**Task directions**: Copy the following data verbatim, line for line.

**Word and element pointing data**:
______________________________
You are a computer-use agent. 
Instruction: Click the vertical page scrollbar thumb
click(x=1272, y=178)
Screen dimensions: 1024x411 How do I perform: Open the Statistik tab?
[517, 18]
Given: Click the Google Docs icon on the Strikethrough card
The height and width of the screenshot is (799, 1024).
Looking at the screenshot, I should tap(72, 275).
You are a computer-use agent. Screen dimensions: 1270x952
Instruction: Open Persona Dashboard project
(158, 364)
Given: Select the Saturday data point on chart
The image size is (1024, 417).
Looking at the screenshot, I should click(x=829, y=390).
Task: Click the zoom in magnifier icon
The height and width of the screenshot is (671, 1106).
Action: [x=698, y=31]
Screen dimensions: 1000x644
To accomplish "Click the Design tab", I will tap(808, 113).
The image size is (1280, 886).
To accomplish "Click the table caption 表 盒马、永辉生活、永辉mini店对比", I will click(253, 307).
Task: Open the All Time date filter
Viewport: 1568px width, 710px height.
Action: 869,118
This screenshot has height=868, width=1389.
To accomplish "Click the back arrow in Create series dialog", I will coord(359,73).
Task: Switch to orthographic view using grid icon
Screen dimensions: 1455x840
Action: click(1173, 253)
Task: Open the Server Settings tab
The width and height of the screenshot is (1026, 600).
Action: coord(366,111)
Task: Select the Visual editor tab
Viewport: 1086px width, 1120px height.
______________________________
**The reply**:
You are a computer-use agent. 
Instruction: Click the vertical page scrollbar thumb
click(x=1272, y=178)
Screen dimensions: 1024x411 How do I perform: Open the Statistik tab?
[517, 18]
Given: Click the Google Docs icon on the Strikethrough card
The height and width of the screenshot is (799, 1024).
Looking at the screenshot, I should tap(72, 275).
You are a computer-use agent. Screen dimensions: 1270x952
Instruction: Open Persona Dashboard project
(158, 364)
Given: Select the Saturday data point on chart
The image size is (1024, 417).
Looking at the screenshot, I should click(x=829, y=390).
Task: Click the zoom in magnifier icon
The height and width of the screenshot is (671, 1106).
Action: [x=698, y=31]
Screen dimensions: 1000x644
To accomplish "Click the Design tab", I will tap(808, 113).
The image size is (1280, 886).
To accomplish "Click the table caption 表 盒马、永辉生活、永辉mini店对比", I will click(253, 307).
Task: Open the All Time date filter
Viewport: 1568px width, 710px height.
Action: 869,118
This screenshot has height=868, width=1389.
To accomplish "Click the back arrow in Create series dialog", I will coord(359,73).
Task: Switch to orthographic view using grid icon
Screen dimensions: 1455x840
Action: click(1173, 253)
Task: Open the Server Settings tab
The width and height of the screenshot is (1026, 600).
Action: coord(366,111)
Task: Select the Visual editor tab
Viewport: 1086px width, 1120px height.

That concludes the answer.